Norway-based Telenor Group, a major shareholder of mobile service provider, Digi.com Berhad (Digi) said that competition has intensified in Malaysia and it has become increasingly challenging to operate due to macroeconomic development.
In its Interim report for 3Q2020, Sigve Brekke, President and CEO of Telenor Group said the following:
In Malaysia, competition intensified especially on data revenues, and the macroeconomic development has become increasingly challenging. This resulted in increased downselling pressure and lower customer intake particularly in the entry-level postpaid segment. In addition, continued border closures and travel restrictions in response to COVID-19 continued to impact roaming revenues.
“Subscription and traffic revenues decreased by 1%. While prepaid revenues increased slightly as a result of higher internet and digital service revenues, postpaid revenues fell by 4%. As a consequence, gross profit decreased by 4%.
Opex remained stable as increased network costs were fully offset by lower commission cost. EBITDA decreased by 5%, or 8% excluding non-recurring items both this quarter and third quarter last year. The EBITDA margin was 51%.
Digi reported its third quarter (3Q2020) financial results last week:
- Total revenue grew 8.7% q-o-q and 1.1% y-o-y to RM1,579 million on a wider range of innovative core product launches and digital solutions curated to suit customers’ connectivity needs.
- Uplift in prepaid revenue substantially cushioned y-o-y service revenue decline, narrowing it to -2.8% despite lower regulated interconnect rates, and weaker roaming and consumer spend due to Covid-19.
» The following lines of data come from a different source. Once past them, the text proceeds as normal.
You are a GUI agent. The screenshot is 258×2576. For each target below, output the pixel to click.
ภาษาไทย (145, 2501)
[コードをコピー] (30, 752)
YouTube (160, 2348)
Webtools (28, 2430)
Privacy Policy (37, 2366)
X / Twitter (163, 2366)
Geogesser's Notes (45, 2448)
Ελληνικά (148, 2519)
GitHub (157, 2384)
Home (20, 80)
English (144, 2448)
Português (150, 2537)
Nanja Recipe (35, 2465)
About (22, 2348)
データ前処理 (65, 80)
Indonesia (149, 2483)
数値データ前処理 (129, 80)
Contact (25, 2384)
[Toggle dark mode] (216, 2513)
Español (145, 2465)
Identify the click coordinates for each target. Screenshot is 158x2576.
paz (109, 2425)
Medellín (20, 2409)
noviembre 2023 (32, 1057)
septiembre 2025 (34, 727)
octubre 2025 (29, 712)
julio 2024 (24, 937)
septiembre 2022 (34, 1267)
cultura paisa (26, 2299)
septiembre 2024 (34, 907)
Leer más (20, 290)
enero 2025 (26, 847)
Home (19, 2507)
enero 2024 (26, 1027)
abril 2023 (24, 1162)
- Internet and digital revenue rose 9.8% y-o-y to RM1,004 million, represented 73.1% of service revenue against 64.6% a year ago.
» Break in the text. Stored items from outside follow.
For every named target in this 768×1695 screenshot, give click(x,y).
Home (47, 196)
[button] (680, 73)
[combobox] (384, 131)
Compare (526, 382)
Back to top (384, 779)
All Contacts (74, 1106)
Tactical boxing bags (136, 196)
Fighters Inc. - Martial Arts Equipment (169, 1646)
- Postpaid revenue stood at RM626 million.
- Prepaid subscriber base grew, contributing to a 7% increase in Prepaid revenue for the quarter.
- Profit After Tax (PAT) was RM321 million or 20.3% margin.
- OPEX stood at RM397 million, having invested in advertising and promotional activities as sales efforts recovered post-MCO.
- Ops cash flow at RM652 million or 41.3% margin having invested RM134 million capex for network enhancements.
- Net debt to EBITDA ratio remained healthy at 1.5 times while conventional debt over total assets of 7.5% was well-within the Shariah threshold.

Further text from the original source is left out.